## Instructions to follow
Reproduce the items below word for word, from the line containing "Given: Click 区分2 value for 眼刺激性 row" up to and including the line containing "click(x=1086, y=166)".
-- start of Entries supplied --
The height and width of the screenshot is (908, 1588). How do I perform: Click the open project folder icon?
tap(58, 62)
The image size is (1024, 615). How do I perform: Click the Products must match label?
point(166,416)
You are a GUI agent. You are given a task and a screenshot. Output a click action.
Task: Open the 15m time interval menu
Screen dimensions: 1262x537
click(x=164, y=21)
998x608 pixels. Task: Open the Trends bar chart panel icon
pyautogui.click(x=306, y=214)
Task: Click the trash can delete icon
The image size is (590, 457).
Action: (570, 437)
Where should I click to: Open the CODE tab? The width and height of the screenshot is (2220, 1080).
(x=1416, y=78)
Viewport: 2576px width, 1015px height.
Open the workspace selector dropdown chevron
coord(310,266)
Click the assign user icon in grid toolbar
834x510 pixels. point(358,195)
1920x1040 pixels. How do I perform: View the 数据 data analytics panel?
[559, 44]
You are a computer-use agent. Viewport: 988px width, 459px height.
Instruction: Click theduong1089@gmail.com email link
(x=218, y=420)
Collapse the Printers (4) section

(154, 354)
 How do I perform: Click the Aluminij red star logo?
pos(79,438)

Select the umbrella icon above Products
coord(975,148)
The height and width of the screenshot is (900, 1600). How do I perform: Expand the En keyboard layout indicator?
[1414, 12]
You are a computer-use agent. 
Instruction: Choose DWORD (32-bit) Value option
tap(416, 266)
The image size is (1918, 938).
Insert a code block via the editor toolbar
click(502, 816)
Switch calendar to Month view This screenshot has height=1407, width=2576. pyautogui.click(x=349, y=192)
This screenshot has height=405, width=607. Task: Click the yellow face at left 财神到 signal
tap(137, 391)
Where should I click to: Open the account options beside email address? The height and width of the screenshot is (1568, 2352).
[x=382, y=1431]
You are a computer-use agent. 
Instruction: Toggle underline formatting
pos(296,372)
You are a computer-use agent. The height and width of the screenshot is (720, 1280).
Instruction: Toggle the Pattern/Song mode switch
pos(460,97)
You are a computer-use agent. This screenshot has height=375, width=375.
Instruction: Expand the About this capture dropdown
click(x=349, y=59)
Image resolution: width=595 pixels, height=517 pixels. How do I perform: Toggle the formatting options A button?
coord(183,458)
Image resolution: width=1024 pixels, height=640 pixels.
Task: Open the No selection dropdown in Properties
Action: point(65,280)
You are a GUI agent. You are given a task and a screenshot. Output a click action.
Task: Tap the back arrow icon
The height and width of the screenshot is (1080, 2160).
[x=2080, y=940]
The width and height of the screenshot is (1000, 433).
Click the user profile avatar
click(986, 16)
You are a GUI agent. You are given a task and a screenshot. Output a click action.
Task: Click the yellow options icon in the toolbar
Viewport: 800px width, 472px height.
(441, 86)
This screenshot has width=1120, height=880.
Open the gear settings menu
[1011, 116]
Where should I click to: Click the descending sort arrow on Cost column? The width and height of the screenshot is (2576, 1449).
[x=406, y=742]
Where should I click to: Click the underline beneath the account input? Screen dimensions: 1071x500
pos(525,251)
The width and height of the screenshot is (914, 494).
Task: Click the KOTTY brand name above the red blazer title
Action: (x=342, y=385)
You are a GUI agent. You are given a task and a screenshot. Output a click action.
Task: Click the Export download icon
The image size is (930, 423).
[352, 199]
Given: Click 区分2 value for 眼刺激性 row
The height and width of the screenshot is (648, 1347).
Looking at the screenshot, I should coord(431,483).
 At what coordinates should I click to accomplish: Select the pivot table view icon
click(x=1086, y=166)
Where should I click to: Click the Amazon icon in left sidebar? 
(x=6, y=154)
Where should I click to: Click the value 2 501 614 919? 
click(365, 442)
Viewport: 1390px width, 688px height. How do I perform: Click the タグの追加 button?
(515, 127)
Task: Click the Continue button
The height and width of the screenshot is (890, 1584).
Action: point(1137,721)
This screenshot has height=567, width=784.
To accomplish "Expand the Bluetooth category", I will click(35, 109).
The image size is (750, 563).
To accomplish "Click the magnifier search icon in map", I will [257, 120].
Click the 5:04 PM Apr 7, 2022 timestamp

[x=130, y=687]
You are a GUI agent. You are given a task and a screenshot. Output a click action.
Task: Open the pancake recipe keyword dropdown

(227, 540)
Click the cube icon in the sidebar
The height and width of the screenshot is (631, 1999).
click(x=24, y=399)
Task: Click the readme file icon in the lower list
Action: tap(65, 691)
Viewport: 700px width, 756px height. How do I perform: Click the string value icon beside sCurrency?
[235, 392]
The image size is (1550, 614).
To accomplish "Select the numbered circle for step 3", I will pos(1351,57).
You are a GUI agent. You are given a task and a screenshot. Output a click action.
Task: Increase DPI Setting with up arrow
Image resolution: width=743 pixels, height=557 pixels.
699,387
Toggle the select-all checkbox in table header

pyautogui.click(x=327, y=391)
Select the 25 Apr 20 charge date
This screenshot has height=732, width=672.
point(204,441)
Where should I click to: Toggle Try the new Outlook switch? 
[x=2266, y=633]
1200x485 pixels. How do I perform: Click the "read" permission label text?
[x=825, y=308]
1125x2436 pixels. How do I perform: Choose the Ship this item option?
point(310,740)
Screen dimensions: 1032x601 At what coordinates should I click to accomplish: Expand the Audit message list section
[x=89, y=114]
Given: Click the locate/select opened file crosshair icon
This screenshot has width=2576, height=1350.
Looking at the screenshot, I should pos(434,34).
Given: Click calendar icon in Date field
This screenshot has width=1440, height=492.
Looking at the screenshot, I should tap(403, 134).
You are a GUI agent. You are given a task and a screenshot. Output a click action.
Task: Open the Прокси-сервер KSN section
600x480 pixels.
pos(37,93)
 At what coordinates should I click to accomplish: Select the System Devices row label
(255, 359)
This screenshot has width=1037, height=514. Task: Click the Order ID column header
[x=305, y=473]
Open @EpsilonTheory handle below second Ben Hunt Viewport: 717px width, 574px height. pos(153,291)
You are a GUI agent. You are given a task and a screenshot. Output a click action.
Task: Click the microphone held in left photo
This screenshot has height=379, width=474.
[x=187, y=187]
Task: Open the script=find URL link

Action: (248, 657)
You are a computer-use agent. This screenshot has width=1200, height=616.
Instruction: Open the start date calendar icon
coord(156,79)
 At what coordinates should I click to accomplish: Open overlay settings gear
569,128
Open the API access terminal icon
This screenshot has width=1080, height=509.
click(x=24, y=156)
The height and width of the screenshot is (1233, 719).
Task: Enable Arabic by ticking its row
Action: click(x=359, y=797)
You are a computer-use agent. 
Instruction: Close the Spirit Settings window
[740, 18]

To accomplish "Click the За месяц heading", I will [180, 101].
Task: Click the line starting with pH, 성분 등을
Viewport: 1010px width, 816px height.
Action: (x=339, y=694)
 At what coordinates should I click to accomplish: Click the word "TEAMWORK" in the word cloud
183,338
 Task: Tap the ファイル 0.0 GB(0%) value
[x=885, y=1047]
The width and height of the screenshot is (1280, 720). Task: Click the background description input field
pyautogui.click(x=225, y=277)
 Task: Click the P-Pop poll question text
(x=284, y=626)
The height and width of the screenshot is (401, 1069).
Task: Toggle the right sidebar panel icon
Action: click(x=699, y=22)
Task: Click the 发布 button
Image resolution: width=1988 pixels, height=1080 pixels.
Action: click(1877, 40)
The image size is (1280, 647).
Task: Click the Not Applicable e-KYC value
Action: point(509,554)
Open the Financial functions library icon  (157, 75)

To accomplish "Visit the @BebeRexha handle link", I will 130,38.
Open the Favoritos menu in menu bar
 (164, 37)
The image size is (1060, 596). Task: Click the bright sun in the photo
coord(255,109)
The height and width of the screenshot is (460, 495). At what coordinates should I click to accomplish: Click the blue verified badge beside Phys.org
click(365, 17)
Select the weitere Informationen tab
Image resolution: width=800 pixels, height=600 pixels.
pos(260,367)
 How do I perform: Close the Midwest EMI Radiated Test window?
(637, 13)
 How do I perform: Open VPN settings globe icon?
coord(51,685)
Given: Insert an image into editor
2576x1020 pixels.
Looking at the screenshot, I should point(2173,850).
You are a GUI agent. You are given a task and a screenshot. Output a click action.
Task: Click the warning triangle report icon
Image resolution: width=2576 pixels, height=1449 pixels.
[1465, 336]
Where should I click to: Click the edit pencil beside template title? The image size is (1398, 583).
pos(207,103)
-- end of Entries supplied --
## Task response
Given: Click 区分2 value for 眼刺激性 row
The height and width of the screenshot is (648, 1347).
Looking at the screenshot, I should coord(431,483).
 At what coordinates should I click to accomplish: Select the pivot table view icon
click(x=1086, y=166)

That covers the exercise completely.